Subject: News: Plan to Fight Foreign Sex Trade
From: Melanie Orhant (email@example.com)
Date: Wed Mar 17 1999 - 09:17:50 EST
Plan to Fight Foreign Sex Trade
By Anthony M. DeStefano, Staff Writer
Newsday, March 15, 1999, p. A03
In an effort to battle the international sex traffic in immigrant
women to U.S. cities such as New York and Chicago, legislation will be
announced tomorrow [Tuesday] in the Senate that is aimed at providing
temporary asylum for the migrant victims and stopping federal assistance to
foreign governments directly involved in the trade.
The proposal is aimed at protecting the victims, notably from Russia,
of the global sex trafficking networks that by some estimates have moved
tens of thousands of women and children yearly across international borders
for work as prostitutes.
In a letter to his colleagues last week, Sen. Paul D. Wellstone
(D-Minn.), one of the bill's two co-sponsors, said trafficking into the
United States is a rising problem and that the proposal would increase
protections and services for women and children who find themselves in this
"In particular, it seeks to stop the practice of speedily deporting
victims back to uncertain and potentially dangerous situations," and would
grant them a limited time to stay in the United States to seek civil and
criminal actions against traffickers, Wellstone said in his letter. The
bill was introduced late last week but is slated for a formal announcement
Wellstone's staff has said the bill calls for giving the sex worker
immigrants three months to decide whether to take legal action against the
smugglers involved and to decide whether to ask for asylum because of the
risk they face of reprisals from traffickers if they returned to their
countries. The three-month period could be extended.

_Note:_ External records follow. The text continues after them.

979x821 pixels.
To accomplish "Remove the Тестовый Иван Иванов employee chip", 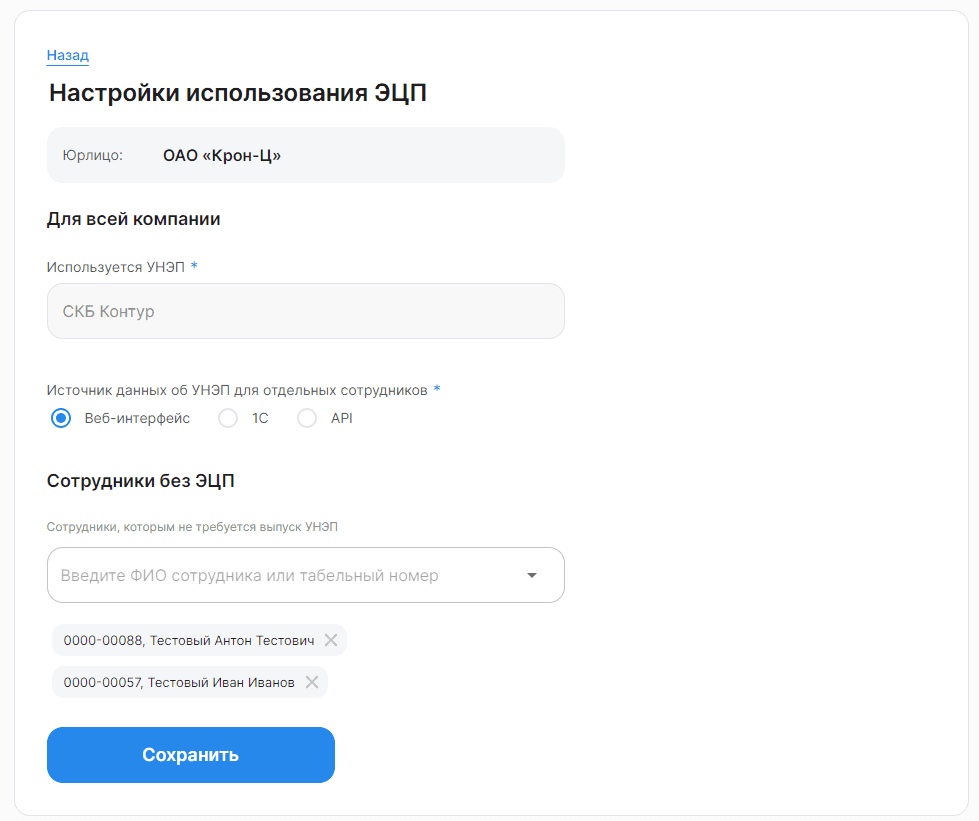I will tap(312, 682).
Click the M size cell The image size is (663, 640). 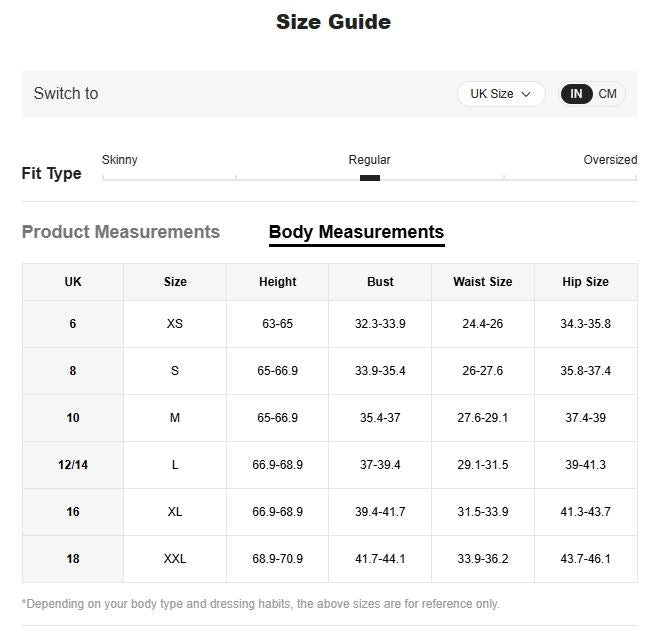coord(175,418)
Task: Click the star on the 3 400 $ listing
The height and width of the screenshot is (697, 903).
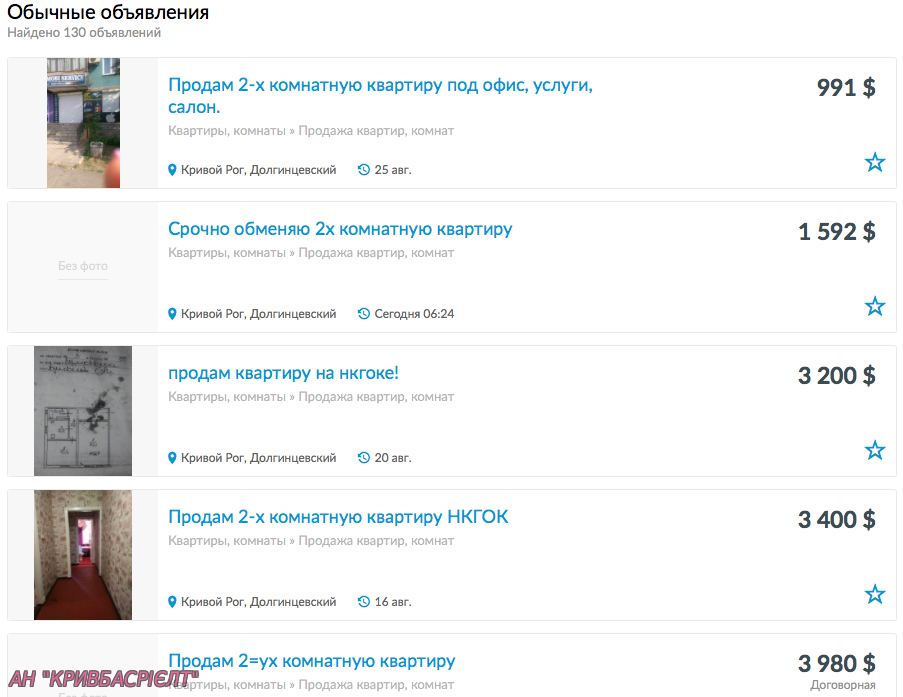Action: pyautogui.click(x=874, y=594)
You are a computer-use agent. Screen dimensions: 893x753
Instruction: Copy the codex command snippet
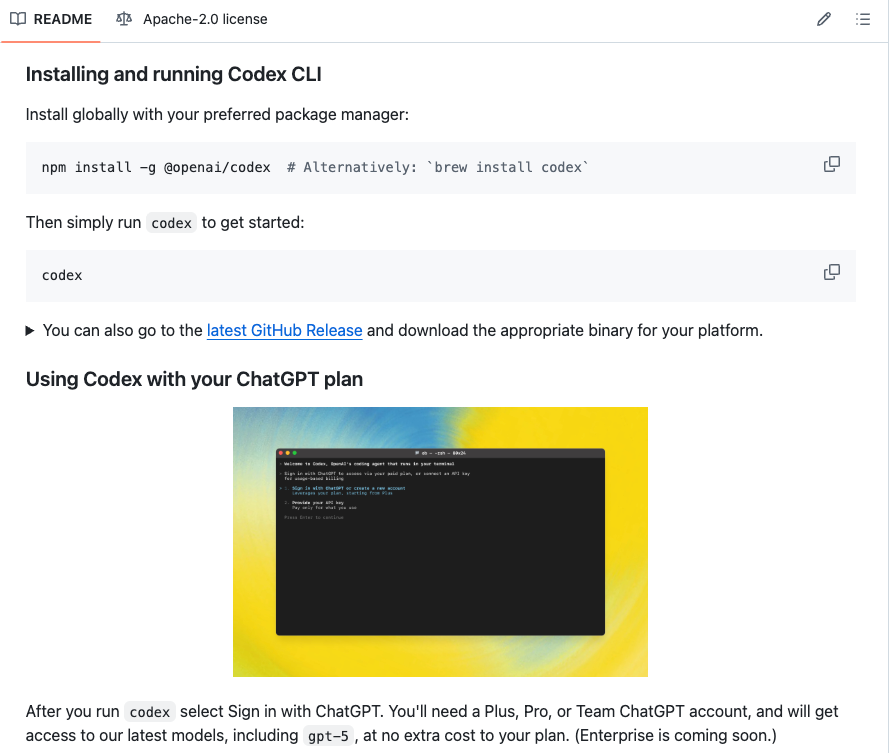831,271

The proposal would also amend the U.S. law on "involuntary servitude"
to include abuses suffered by trafficked immigrants who are forced to work
through non-physical coercion such as blackmail, fraud, debt bondage and
psychological pressure, tactics commonly used by traffickers against women
and children, according to Wellstone's staff.
Wellstone is also calling for penalties against foreign governments
whose officials are directly involved or complicit in the sex trade. The
sanctions would include the withholding of police assistance to those
While Wellstone, who is co-sponsoring the bill with Rep. Louise M.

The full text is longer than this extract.